Al otro lado de la Calzada de los Muertos se encontraba el mercado principal de la ciudad, que en ocasiones se extendía bordeando el sendero. Un poco más adelante, sobre el lado oeste, se levanta como una escalera a los cielos la Pirámide del Sol. La inmensa estructura de base casi cuadrada (222 por 225 metros, apenas más pequeña que la pirámide de Keops, en Egipto) tiene una altura de 63 metros. Originalmente estaba coronada por un pequeño templo, hoy destruido. En el Palacio Nacional, residencia actual del presidente de la república, se encuentra un mural pintado por Diego Rivera entre 1929 y 1935, donde estos templetes ubicados en la cima de la pirámide parecen volver mágicamente a la vida.
A un costado de la pirámide se encuentra un pequeño museo que contiene una maqueta a escala de la ciudad, y a unos 500 metros al este se levanta el Palacio de Tepantitla, que guarda en sus paredes notables pinturas murales que representan a Tláloc, el dios de la lluvia, y un edénico mundo imaginario. Coronando el recorrido se llega a la plaza ceremonial de la Pirámide de la Luna, que es algo más pequeña que la del Sol pero igualmente imponente, con sus 42 metros de altura.
Junto a ella están el Palacio de Quetzalpapalotl, cuya imagen de mariposa con cuerpo de quetzal aparece labrada en las pilastras del patio, y el Palacio del Jaguar cubierto de pinturas murales con figuras de serpientes emplumadas que ejecutan, trayendo los mágicos sonidos al presente, sus trompetas de caracolas marinas. Bajo el Palacio de Quetzalpapalotl se esconde el Templo de los Caracoles Emplumados, cuyos frescos de vivos colores representan también flores de cuatro pétalos y distintos tipos de aves.

Murales de un mundo perdido A pesar de haber permanecido abandonada por casi 1300 años, la ciudad de los dioses todavía parece encerrar entre sus muros de colores la vertiginosa vida de su momento de mayor esplendor. Hoy en día las paredes de piedra conservan algo más que el silencio; los centenares de pinturas y esculturas del valle reflejan las vivencias de un mundo perdido. Paso a paso entre esas imágenes es posible imaginar el sonido de las percusiones que acompañaba las danzas de los viejos rituales y la solemnidad de los sacrificios.
Es que el arte plasmó el pasado en las antiguas construcciones de piedra. Además de su arquitectura monumental, la ciudad es también un espacio que contiene las manifestaciones más representativas de su cultura. El arte pictórico no sólo está reservado para los lugares sagrados, sino que se extiende a todo el espacio público. Tal vez los teotihuacanos hayan sido los antecesores del muralismo mexicano, los predecesores de otros artistas que, como David Alfaro Siqueiros y Diego Rivera, volcaron en frescos monumentales episodios trascendentes de la historia de México.

========================

### Conjunto de tareas
1 – Indica, por favor, si cada una de estas afirmaciones concuerda con el extracto, y respalda cada respuesta con una cita literal: (a) La Pirámide del Sol mide 63 metros de altura. (b) La Pirámide de la Luna es más grande que la del Sol. (c) El mural de Diego Rivera se halla en un pequeño museo junto a la pirámide.
2 – Sustituye "Palacio del Jaguar" por "Palacio de los Jaguares" en el tramo del extracto que va desde "Junto a ella" hasta "tipos de aves.", y escribe ese tramo con el cambio hecho.

### Registros

========================

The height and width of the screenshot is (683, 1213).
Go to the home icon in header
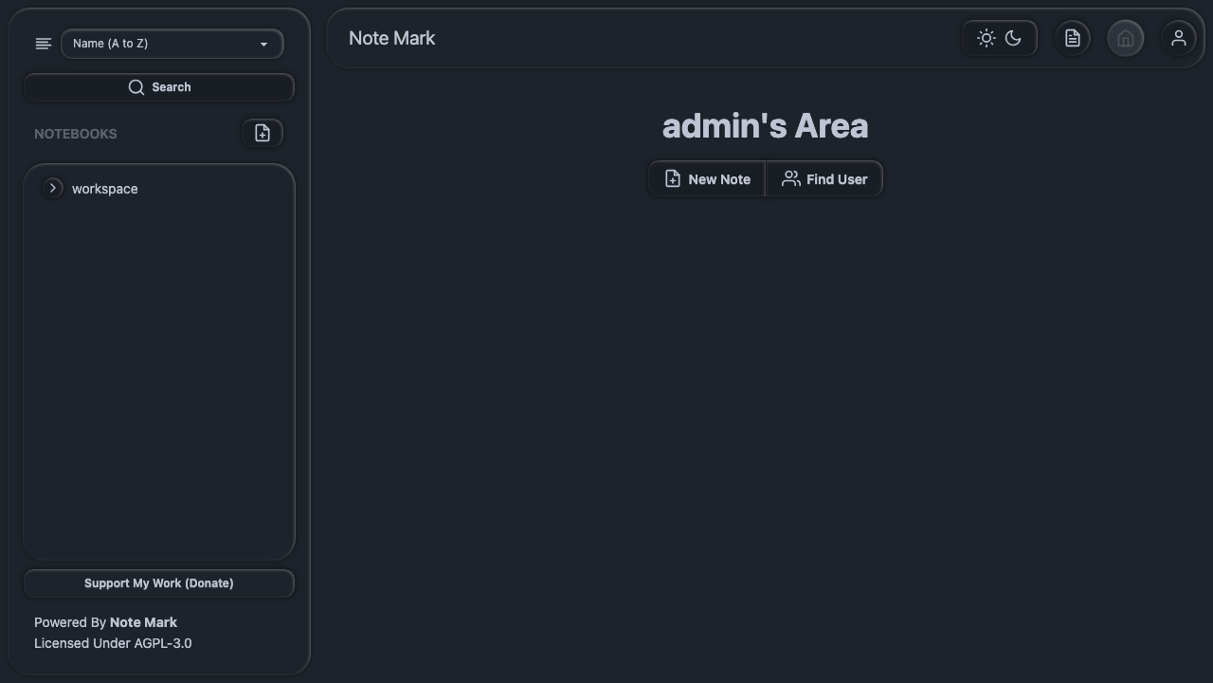coord(1126,38)
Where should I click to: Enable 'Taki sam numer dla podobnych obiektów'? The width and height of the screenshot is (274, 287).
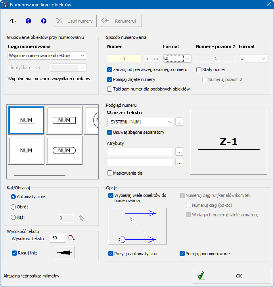pos(110,89)
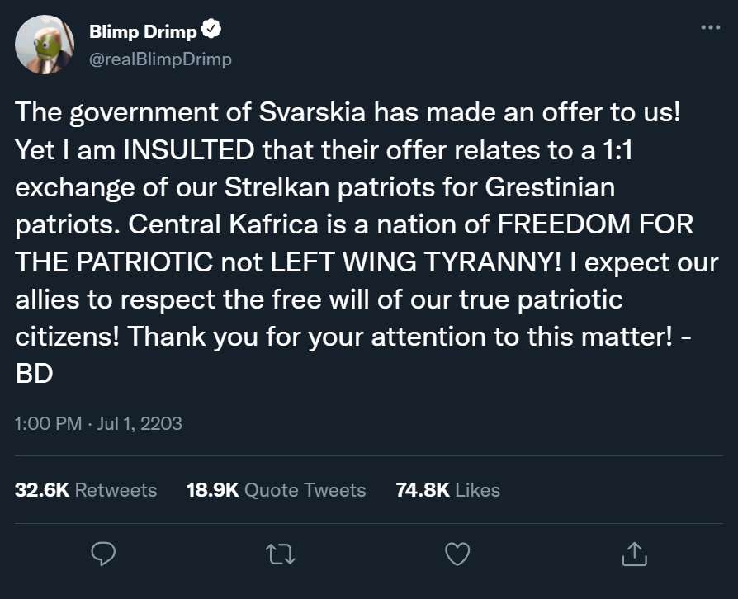
Task: Open Blimp Drimp's profile by clicking the name
Action: pos(142,31)
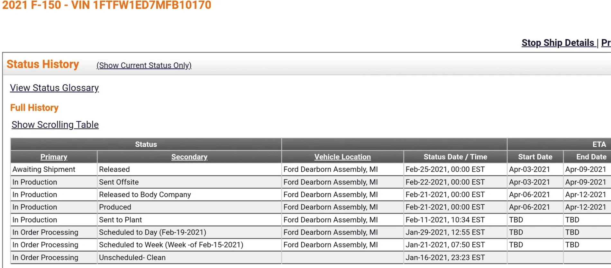This screenshot has width=611, height=268.
Task: Click the Show Scrolling Table link
Action: 55,125
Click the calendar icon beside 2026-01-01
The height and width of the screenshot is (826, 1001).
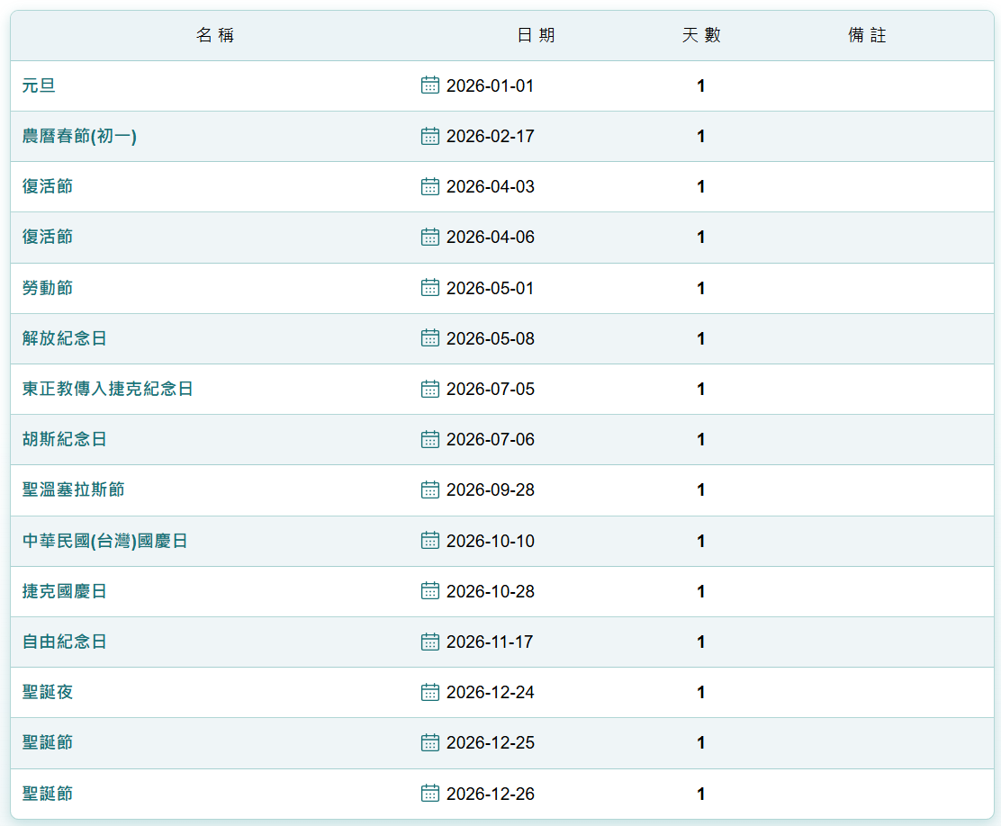(430, 85)
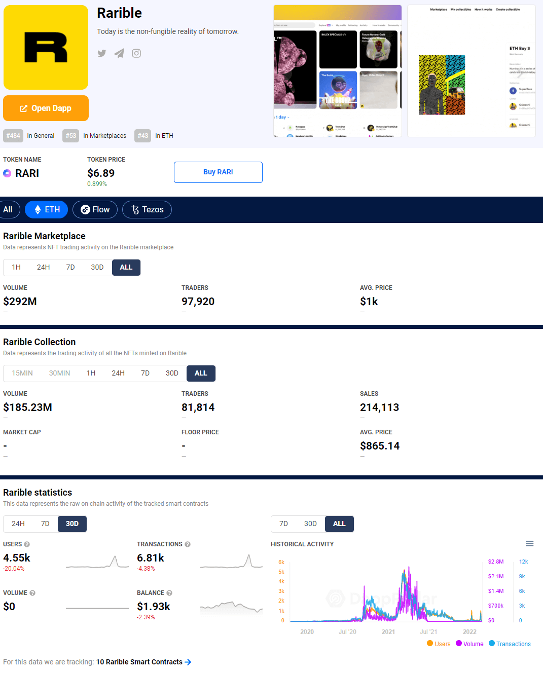Choose 30D for Historical Activity chart

[x=310, y=524]
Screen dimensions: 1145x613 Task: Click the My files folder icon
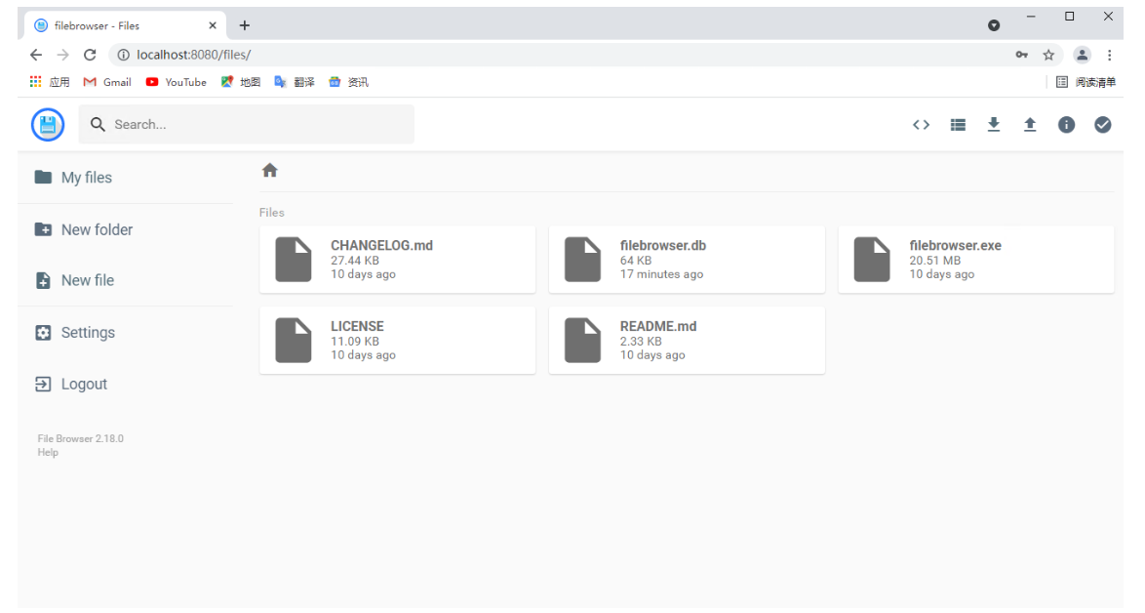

========================

### Respuestas por tarea
1 –
(a) Sí: "tiene una altura de 63 metros".
(b) No: "es algo más pequeña que la del Sol".
(c) No: "En el Palacio Nacional, residencia actual del presidente de la república, se encuentra un mural pintado por Diego Rivera".

2 –
Junto a ella están el Palacio de Quetzalpapalotl, cuya imagen de mariposa con cuerpo de quetzal aparece labrada en las pilastras del patio, y el Palacio de los Jaguares cubierto de pinturas murales con figuras de serpientes emplumadas que ejecutan, trayendo los mágicos sonidos al presente, sus trompetas de caracolas marinas. Bajo el Palacio de Quetzalpapalotl se esconde el Templo de los Caracoles Emplumados, cuyos frescos de vivos colores representan también flores de cuatro pétalos y distintos tipos de aves.